Nice idea, and I am using it since long – until recently I hit consistent problems – and an author and maintainer who has lost interest (or time).
So what has happened: I agreed to sponsor a new package, 3dldf, which is related to TeX as it is a kind of 3d-MetaPost. The maintainer, Jerome Benoit, has done a great job packaging it, and preparing a git repository for development.
So after a few times back and forth, we were ready to upload to Debian, so I started my usual process:
- build the source package from the git repository
- lintian the source package
- build the binary package in a clean cowbuilder of up2date sid
- run lintian on the whole package
- make install and functionality tests
Unfortunately, this time I always stumbled over the very first step, creating the source package. And it was always the generation of the pristine tar file that broke. I was able to recreate it on a Debian/stable system, which Jerome uses for generation of the git repository, but not on my Debian/sid system. My suspect is some tar output file change, but no idea.
Searching a bit on the web brought forth quite a lot of cases where pristine-tar is not able to recreate tar balls. There is even a branch in the upstream repo collecting those. Unfortunately it seems that the upstream maintainer, who is also the Debian maintainer of the package, as given up working on it about a year ago.
I sent a few bug reports with debug details, but the only effect was that the maintainer orphaned the package.
So where are we now? Debian has probably hundreds, if not thousands of git repositories using pristine-tar. We all rely now on an unmaintained, orphaned, and buggy piece of software. That is not good.
Bottomline for me – I will stop using pristine-tar for new projects, and will search how to replace or fix my old repositories to get rid of pristine-tar. Sad, but true. The maintainer mentioned in the orphaning email dgit, I guess I have to check that out.
Stumbled across this via a discussion around an Arch package, no less. A bit late to the party. I for one won’t mourn the passing of pristine-tar. I have a lot of sympathy for what Joey says in point 2 – the subversive aspect of the program. IMHO release tarballs are a relic of how things used to work, and are not very relevant anymore. I go as far as to package git snapshots rather than releases so as to roll some of my patches, since accepted upstream, into the orig part of the Debian packaging and save having to have debian/patches/* and all that stuff.

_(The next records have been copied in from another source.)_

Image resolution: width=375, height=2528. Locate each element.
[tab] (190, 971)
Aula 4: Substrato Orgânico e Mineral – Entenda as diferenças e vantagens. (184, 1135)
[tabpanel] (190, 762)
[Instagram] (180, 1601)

Looking back at the problem that pristine-tar is trying to solve, it’s a way to confirm the integrity of the upstream source, built on the predicate that we checksum the origtar ball only and not its contents. But there’s the problem. For where this is still important, if we stored checksums of the contents, we wouldn’t need all this archeology to reproduce the tarball after the fact. And in fact if we’re using a VCS for our packaging and importing the upstream sources into it, this is pretty much done for us already.
Hi Jonathan,
thanks for your comment. Hmm, even if release tarballs are getting less and less used, we still have to prepare them for a -1 upload to Debian. And after that we have to use the very same one for building new versions. True, since uploads >> -1 don’t contain the orig tarball, we can use whatever we want, but we have to be sure that we build against the same files as we did with the -1 version.
True, having a git branch with upstream and clear tags is a good thing, but I am not aware of tools that allow us to circumvent the necessity to have an .orig tarball available when building from git.
So how is your modus operandi? I have most packages nowadays in git, with an upstream branch, and proper tags.